### [EXERCISES]
(A) In the Industry episode review, who wrote this week's episode?
(B) Condense the paragraph of the Industry episode review that begins "Kicking off with the long-awaited Yasmin" into a shorter version that keeps its main facts.

### [DOCUMENT EXTRACT]

Kicking off with the long-awaited Yasmin (Marisa Abela) and Harper (Myha’la) one-on-one is a sign that this week’s episode of Industry means business. What it turns out to be is a prelude to dizzying events that leave every single character marked by a scheme that goes deeper than Whitney Halberstram’s (Max Minghella) vision for Tender. Non-negotiables don’t matter when nefarious figures pulling the strings have a treasure trove of blackmail material they are willing to unleash to achieve far-reaching goals. Rather than spinning their wheels, creators Mickey Down and Konrad Kay (who wrote this episode) continue to raise the stakes each week. I would never accuse the pair of slow storytelling. Maintaining momentum is part of the HBO finance drama special sauce that continues to surpass expectations. Even still, “Dear Henry” has all the markings of a season finale—or at least penultimate episode—with its array of bombshells that blow the core relationships sky high.

### [INFORMATION PROVIDED]
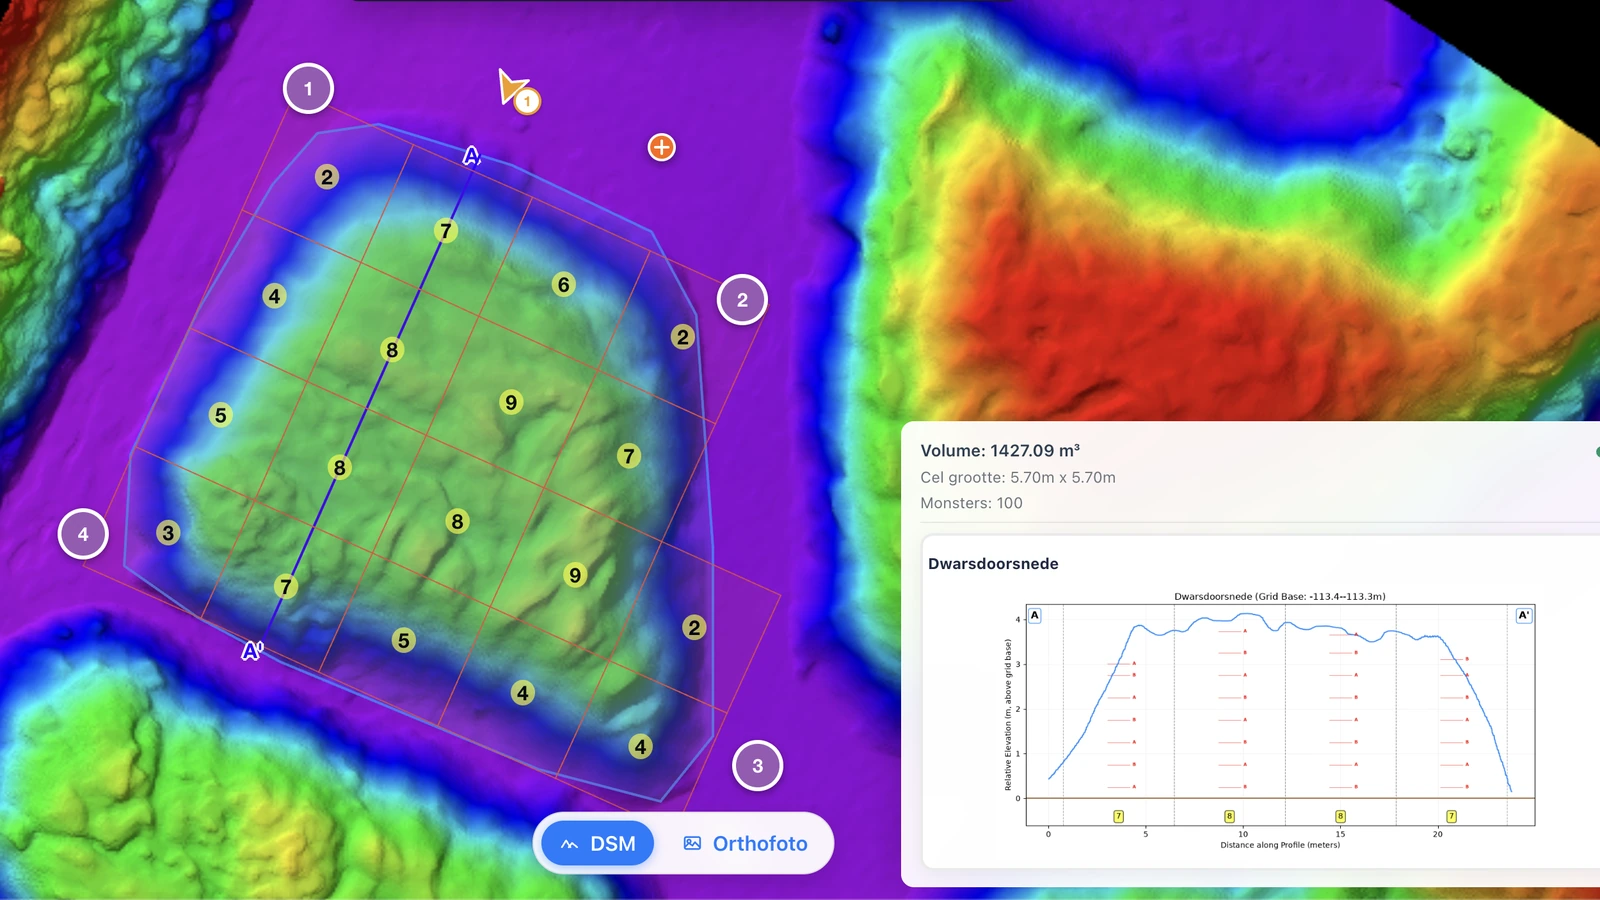Select purple corner marker 2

### [SOLUTIONS BY TASK]
(A) Mickey Down and Konrad Kay, the show's creators.

(B) This week's Industry opens with the long-awaited one-on-one between Yasmin (Marisa Abela) and Harper (Myha'la). That scene is a prelude to events that leave every character marked by a scheme that goes beyond Whitney Halberstram's (Max Minghella) vision for Tender. Its hidden players hold blackmail material they will use to reach their goals. Creators Mickey Down and Konrad Kay wrote the episode and keep raising the stakes each week, and this momentum is part of what helps the HBO finance drama surpass expectations. With its many bombshells, "Dear Henry" feels like a season finale, or at least the penultimate episode.